# Selling (1) Tivo Bolt and (2) Tivo Minis



## 4thesporty (Mar 1, 2016)

$450 shipped to the lower 48 if sold outside of eBay.

copied from my eBay listing:

http://www.ebay.com/itm/1-TiVo-BOLT-2-TiVo-Minis-w-lifetime-service-/272297319327?

This is a package that contains (1) TiVo Bolt (500GB) and (2) TiVo Minis.

I bought all three of these in February 2016 and have used them in my house since then. Everything works great but we have decided to go to a cable service that these are not compatible with (AT&T Uverse).

The two Minis come with lifetime service and the Bolt has service through February 2017 (see screen shot for confirmation).

Each unit comes with its original power cord, HDMI cable, and remote. All is in the original packaging and will ship just like the last picture.

This auction is NO RESERVE AND FREE SHIPPING! GOOD LUCK!

DATA BLOCK:
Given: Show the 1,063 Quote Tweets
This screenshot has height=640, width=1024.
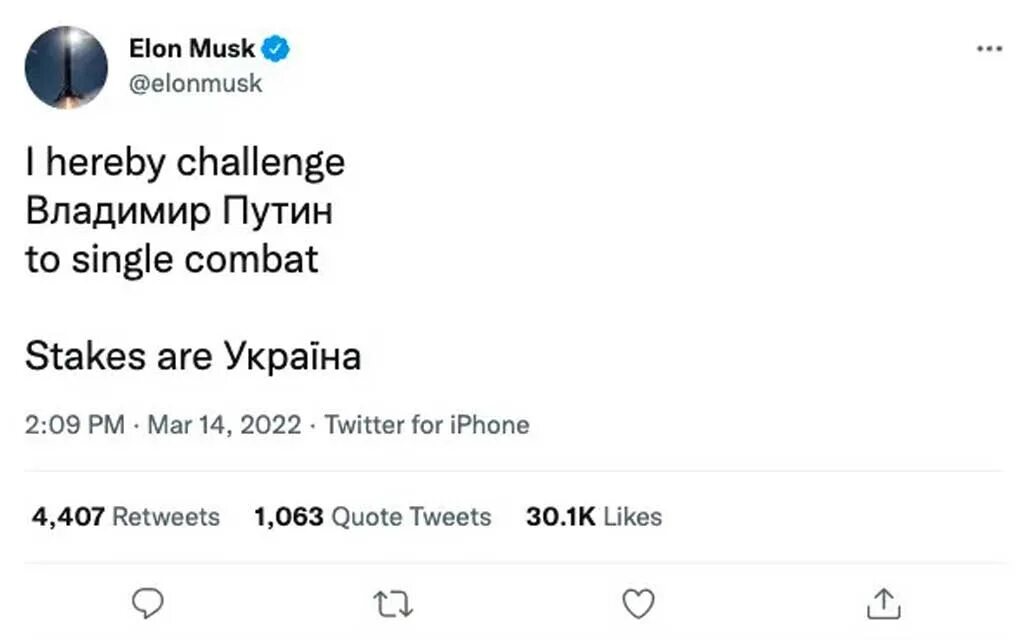Looking at the screenshot, I should [x=373, y=517].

TASKS TO COMPLETE:
[A] Please say whether each statement agrees with the TiVo sale post, answering yes or no and quoting the words that decide it: (i) The Bolt comes with lifetime service. (ii) All three units were bought in February 2016. (iii) The buyer of the eBay auction pays for shipping.
[B] Continue the TiVo sale post with a few sentences that follow its last one.

ANSWERS TO THE EXERCISE:
[A]
(i) No: "the Bolt has service through February 2017"
(ii) Yes: "I bought all three of these in February 2016"
(iii) No: "This auction is NO RESERVE AND FREE SHIPPING!"

[B]
edit: Because it has been asked, the two TiVo Minis are the newest generation units. The remotes that come with them are RF. No need for line of sight. The Bolt also comes with an RF remote.


----------



## Dan203 (Apr 17, 2000)

Lifetime on the Bolt?


----------



## 4thesporty (Mar 1, 2016)

Dan203 said:


> Lifetime on the Bolt?


No, Bolt came with 1 year of service....service till late February 2017.

Lifetime on the two Minis.


----------



## dougdingle (Jul 4, 2007)

Any interest in selling one of the Minis with remote separately?


----------



## 4thesporty (Mar 1, 2016)

This is Sold.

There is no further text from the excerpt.